Era um gabinete pequeno com quatro janelas que o enchiam de luz. Perto de uma janela havia uma rede estendida. Sobre a rede via-se um homem negligentemente deitado com um livro nas mãos.
Era Félix.
Félix levantou a cabeça, deu com os olhos em Meneses, e empalideceu. Meneses não dera um passo mais. Ficaram assim alguns segundos a olhar um para o outro. Enfim, o médico disse ao escravo que se retirasse, e os dois ficaram sós.
O silêncio prolongou-se ainda mais. Da parte de Félix era confusão; da parte de Meneses desapontamento. Viera ele em todo o caminho a descrever na imaginação o estado de Félix, acabrunhado por alguma grande dor, e em vez disso achava-o a ler pacificamente um livro. Quis lançar mão do livro, para conhecer bem até que ponto a sua desilusão era completa; mas o médico rapidamente o afastou.
— Não atendeste à ordem geral que eu havia dado, disse enfim o dono da casa, e creio que só alguma razão poderosa te obrigaria a isso.
— Assim era, retorquiu Meneses, mas a razão acabou e eu volto para a cidade.
Dizendo isto, pôs o chapéu na cabeça e dirigiu-se para a porta. Parou um instante, caminhou de novo até a rede e proferiu secamente estas palavras:
— Tens consciência do que fizeste?
— Tenho, respondeu Félix; fiz o que me cumpria fazer. Mas, antes de mais nada, vens aqui por inspiração tua ou por mandado de...
— Venho porque era um dever da minha parte livrar-te da vergonha, e a ela da morte.
— Da morte! exclamou Félix levantando-se de um pulo.

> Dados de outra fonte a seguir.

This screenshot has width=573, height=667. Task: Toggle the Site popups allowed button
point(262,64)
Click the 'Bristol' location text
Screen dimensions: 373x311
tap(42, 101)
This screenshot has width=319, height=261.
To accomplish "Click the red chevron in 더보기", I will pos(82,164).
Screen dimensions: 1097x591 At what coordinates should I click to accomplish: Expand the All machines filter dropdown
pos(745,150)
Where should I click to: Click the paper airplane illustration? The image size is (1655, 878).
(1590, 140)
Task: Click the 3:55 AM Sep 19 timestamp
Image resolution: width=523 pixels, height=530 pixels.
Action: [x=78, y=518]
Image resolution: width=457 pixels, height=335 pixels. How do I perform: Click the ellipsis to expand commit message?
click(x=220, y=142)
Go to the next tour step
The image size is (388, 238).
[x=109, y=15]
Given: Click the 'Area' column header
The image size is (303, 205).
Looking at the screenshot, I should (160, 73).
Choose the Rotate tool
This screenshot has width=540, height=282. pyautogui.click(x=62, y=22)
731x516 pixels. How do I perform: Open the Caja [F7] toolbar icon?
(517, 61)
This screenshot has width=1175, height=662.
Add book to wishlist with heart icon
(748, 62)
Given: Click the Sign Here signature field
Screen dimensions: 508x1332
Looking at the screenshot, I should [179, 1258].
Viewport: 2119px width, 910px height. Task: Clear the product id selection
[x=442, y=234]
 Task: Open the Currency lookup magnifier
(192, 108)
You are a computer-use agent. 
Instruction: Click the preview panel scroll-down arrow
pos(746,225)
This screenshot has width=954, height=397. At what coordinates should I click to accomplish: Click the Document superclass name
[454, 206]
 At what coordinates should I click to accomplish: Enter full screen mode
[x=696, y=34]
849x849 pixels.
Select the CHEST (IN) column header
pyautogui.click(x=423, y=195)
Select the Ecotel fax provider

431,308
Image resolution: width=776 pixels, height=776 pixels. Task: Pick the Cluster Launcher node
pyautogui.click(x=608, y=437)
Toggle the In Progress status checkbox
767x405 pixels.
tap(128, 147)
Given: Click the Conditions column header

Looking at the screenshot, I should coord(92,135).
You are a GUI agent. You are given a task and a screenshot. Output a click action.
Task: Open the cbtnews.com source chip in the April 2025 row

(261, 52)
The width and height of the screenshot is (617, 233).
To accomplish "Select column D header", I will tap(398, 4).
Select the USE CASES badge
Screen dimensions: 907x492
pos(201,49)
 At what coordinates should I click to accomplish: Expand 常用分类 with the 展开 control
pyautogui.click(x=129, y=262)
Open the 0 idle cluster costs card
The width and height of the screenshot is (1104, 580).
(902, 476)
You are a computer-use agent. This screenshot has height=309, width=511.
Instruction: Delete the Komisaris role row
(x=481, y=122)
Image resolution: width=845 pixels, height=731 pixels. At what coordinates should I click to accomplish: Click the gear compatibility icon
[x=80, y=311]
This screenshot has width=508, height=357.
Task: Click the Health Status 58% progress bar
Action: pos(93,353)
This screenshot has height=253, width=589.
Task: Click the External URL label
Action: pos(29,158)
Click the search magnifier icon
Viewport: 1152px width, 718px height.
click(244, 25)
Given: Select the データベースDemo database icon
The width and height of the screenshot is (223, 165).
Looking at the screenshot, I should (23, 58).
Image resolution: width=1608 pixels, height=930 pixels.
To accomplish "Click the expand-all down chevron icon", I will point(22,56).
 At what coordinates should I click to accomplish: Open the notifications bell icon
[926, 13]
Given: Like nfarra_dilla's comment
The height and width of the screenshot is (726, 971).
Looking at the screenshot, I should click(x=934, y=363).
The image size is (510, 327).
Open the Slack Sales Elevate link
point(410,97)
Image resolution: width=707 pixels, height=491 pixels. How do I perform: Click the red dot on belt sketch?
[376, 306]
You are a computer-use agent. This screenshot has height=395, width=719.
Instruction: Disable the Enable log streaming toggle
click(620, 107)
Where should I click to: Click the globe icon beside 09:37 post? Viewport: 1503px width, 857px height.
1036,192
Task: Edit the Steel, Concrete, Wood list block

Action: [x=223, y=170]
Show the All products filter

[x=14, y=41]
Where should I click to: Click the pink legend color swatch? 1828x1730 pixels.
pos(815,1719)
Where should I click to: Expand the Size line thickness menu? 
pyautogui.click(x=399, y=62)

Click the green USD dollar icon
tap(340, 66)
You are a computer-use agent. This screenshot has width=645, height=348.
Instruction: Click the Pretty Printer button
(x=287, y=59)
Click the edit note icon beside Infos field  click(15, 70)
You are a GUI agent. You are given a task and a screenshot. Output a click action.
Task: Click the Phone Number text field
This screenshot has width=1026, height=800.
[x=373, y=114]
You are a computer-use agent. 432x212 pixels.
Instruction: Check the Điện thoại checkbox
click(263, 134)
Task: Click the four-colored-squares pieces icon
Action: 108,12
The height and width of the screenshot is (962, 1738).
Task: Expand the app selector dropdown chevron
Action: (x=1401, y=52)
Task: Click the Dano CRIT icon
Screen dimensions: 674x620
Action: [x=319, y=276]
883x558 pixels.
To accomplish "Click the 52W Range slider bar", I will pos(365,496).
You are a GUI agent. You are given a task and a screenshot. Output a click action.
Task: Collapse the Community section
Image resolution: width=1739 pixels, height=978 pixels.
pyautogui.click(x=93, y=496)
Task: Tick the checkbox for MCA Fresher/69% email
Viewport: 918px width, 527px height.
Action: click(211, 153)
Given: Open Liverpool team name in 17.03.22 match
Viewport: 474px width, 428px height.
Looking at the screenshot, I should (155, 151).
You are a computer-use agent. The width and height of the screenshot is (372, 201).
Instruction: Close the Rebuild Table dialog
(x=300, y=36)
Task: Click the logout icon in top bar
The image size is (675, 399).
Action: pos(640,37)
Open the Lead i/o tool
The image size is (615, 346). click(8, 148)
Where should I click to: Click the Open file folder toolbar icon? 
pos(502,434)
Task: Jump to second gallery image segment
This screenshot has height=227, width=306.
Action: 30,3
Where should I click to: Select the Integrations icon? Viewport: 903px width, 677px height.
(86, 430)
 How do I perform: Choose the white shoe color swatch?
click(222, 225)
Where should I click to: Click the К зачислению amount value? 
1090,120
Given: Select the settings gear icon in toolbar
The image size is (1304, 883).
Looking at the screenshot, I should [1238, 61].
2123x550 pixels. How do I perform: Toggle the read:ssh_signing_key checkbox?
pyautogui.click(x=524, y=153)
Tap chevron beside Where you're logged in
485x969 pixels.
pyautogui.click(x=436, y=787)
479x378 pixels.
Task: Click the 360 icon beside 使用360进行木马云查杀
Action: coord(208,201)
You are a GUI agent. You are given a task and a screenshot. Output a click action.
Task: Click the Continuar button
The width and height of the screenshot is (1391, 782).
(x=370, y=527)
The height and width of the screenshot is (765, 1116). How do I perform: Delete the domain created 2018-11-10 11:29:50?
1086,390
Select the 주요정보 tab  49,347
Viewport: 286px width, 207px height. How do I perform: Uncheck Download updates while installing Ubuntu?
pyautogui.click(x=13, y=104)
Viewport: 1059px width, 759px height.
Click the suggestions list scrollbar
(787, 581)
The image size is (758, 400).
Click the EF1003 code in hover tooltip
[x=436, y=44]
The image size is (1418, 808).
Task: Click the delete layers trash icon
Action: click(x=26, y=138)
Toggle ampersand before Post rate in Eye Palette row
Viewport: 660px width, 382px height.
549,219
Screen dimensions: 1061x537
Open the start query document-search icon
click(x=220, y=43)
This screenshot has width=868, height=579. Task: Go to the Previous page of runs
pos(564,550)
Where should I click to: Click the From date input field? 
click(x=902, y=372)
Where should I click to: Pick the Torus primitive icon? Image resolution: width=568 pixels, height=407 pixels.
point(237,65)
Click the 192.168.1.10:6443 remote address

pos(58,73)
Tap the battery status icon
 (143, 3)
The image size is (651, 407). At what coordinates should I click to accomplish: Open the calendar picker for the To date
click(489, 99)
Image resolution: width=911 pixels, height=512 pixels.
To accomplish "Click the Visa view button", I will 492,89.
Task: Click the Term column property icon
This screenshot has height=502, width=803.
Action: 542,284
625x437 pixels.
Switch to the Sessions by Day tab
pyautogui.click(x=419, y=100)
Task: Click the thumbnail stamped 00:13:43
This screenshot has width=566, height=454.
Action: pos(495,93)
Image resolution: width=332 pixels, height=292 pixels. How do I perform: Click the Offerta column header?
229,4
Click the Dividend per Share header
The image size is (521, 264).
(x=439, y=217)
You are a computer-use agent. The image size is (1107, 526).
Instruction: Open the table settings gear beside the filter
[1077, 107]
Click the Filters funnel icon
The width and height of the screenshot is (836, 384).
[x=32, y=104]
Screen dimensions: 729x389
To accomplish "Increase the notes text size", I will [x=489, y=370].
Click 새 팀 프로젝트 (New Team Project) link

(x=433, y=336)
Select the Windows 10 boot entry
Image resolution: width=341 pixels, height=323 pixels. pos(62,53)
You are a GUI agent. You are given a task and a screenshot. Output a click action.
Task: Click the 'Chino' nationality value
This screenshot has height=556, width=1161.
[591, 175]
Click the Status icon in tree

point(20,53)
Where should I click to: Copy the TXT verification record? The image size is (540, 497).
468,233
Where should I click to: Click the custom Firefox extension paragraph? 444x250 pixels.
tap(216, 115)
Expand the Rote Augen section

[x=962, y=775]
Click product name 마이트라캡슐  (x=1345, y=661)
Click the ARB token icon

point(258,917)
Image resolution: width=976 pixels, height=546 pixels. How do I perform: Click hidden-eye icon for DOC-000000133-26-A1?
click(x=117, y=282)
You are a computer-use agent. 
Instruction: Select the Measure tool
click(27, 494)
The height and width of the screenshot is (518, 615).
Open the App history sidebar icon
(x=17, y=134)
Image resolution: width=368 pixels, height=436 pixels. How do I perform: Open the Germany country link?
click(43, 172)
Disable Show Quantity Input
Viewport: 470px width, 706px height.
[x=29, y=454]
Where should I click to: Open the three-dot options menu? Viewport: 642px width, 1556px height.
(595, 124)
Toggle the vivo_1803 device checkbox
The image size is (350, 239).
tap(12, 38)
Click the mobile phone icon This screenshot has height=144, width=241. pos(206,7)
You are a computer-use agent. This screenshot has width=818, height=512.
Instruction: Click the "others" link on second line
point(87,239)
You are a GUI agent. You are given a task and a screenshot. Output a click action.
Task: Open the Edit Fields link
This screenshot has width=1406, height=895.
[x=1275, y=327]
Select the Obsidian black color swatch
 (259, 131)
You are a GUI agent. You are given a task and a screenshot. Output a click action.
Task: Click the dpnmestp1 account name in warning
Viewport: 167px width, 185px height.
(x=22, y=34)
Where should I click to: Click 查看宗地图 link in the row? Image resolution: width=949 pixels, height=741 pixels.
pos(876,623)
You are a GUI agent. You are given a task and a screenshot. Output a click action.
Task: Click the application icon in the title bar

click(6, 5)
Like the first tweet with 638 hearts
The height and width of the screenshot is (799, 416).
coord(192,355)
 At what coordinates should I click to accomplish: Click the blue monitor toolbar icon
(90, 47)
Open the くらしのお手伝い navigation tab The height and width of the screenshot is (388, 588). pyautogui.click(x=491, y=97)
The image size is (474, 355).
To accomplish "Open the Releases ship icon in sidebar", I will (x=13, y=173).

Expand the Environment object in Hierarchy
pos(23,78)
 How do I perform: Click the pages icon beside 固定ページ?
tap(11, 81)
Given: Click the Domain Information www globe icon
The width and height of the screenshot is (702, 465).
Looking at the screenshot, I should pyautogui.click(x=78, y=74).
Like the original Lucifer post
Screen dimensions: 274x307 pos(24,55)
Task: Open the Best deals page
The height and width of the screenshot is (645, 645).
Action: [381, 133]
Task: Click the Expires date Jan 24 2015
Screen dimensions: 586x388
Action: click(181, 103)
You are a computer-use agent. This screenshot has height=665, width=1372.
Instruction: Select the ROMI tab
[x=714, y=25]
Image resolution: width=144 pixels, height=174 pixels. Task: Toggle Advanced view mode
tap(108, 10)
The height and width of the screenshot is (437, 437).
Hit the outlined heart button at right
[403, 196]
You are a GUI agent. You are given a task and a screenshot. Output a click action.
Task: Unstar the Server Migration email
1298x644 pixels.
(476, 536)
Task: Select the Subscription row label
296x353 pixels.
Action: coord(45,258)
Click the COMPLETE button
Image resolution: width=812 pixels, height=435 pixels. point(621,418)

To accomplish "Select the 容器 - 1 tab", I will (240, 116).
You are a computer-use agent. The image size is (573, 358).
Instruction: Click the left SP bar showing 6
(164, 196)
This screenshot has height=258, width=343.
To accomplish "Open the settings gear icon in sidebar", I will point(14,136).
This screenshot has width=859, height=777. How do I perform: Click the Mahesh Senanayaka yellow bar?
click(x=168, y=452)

O terror que se lhe pintara no rosto fez boa impressão no amigo. Suspeitou este que nem tudo estivesse perdido. Sentaram-se ambos, e Meneses referiu ao médico os acontecimentos que deixo narrados no capítulo anterior. Félix escutou a narração do amigo com um interesse que não podia vir senão do amor. Meneses concluiu pintando-lhe com as cores que o caso pedia a baixeza do seu procedimento, o desaire que recaía sobre a viúva, e o remorso que o havia de acompanhar a ele, ainda quando daquele triste episódio não saísse nenhuma fatal conseqüência.
Félix mostrou-se profundamente comovido com a narração de Meneses e as reflexões que lhe fizera.
— Tens razão, disse ele quando o amigo acabou de falar; procedi covardemente. Ela ainda me ama... E perdoa-me, não é? Sim, há de perdoar- me... Pobre Lívia! Se tu soubesses como ela tem sofrido por minha causa!...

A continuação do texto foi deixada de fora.